Sutton Council has faced fresh criticism for jeopardising £4m of public money by failing to heed repeated warnings about tottering Iceland banks.

A new report published by the Communities and Local Government Select Committee says the danger signs appeared as early as 2006.

Local authorities put taxpayers’ money at “unnecessary risk” as a result of complacency, lack of expertise and inaction, the committee claimed.

But the Local Government Association said the report also revealed councils were let down by organisations they relied upon for up-to-date information.

An independent review previously found that Sutton Council invested money in line with local government best practice.

Dr Phyllis Starkey, the committee chairman, said: “While few predicted the events that shook the financial system last year, their exceptional nature provides no excuse for the substantial failures that occurred in local authority financial arrangements.

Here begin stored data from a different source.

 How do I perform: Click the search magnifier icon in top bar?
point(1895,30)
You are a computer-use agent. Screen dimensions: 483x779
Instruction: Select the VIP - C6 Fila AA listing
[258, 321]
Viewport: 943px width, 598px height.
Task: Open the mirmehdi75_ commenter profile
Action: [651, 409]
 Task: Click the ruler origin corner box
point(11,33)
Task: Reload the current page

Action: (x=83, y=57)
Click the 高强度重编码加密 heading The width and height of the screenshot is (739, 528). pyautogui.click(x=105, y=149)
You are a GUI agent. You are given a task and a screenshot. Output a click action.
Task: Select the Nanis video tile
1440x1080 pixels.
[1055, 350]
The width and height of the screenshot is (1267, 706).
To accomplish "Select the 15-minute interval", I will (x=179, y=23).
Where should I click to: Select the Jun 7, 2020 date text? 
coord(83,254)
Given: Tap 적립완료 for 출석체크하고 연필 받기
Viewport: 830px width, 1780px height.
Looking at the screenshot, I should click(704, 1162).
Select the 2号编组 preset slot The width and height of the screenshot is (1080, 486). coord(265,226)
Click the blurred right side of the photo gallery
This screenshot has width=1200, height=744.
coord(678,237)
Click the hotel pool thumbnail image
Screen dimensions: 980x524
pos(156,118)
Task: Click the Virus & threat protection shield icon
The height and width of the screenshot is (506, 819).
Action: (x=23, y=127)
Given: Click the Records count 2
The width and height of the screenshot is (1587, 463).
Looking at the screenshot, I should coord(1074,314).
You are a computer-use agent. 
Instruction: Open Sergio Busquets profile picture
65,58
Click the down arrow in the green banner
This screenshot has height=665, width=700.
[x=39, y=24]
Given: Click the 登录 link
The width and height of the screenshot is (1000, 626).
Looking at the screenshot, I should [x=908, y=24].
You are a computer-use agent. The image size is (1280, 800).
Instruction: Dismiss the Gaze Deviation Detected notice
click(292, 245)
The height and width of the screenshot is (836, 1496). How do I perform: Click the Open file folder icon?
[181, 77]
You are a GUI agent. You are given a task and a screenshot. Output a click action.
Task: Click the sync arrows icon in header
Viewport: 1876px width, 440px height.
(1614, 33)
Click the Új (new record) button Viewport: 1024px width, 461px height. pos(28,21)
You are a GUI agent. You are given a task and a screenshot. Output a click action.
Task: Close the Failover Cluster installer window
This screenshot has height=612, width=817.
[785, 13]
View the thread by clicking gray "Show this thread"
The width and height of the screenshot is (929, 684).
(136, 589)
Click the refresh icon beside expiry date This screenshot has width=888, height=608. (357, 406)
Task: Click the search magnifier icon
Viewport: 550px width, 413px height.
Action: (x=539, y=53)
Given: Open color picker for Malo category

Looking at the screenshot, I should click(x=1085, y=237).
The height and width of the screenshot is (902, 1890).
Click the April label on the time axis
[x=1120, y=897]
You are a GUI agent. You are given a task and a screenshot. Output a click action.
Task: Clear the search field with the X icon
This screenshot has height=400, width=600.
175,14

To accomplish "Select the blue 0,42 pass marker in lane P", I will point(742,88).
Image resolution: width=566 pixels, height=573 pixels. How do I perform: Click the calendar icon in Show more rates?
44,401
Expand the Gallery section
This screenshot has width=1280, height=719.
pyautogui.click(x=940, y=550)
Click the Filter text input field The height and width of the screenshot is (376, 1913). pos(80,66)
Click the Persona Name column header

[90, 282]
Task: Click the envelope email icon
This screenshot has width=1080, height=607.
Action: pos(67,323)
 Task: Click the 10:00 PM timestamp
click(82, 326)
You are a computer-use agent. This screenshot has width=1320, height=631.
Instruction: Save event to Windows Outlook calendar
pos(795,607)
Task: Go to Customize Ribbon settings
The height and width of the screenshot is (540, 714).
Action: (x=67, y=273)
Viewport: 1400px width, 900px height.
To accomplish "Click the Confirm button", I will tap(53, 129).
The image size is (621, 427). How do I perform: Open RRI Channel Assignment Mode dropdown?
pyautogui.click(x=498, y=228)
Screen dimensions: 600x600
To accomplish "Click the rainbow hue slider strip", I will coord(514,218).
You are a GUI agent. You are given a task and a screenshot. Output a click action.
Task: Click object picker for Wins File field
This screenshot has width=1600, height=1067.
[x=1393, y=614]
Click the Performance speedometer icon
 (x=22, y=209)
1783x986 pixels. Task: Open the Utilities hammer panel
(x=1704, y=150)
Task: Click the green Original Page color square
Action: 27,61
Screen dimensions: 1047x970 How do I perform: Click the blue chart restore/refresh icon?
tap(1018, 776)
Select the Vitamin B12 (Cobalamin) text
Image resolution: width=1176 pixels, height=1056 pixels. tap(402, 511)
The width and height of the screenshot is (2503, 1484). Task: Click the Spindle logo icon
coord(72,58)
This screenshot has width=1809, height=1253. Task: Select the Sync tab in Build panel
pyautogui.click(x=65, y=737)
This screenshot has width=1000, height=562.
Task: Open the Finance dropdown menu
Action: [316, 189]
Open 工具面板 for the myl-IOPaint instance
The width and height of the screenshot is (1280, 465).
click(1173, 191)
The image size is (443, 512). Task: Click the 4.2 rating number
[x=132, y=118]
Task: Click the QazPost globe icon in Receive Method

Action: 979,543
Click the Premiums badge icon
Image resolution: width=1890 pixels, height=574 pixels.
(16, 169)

“Our inquiry has exposed a significant level of misunderstanding, misinformation and complacency – not just within local authorities, but also among those who provide them with specialist investment advice.”

Some councils were found to be overly reliant on the credit rating agencies and to employ staff lacking training in handling investments.

Councillor Ruth Dombey, the deputy leader of Sutton Council, is confident of recovering at least 80 per cent of the funds sunken into a UK subsidiary of Landsbanki.

She said: “The money frozen in Heritable has had no impact on council services or the level of council tax this year.

“However, we acted quickly after the events of last September to review and subsequently change the way we invest money and tighten the credit rating criteria for banks we invest with.”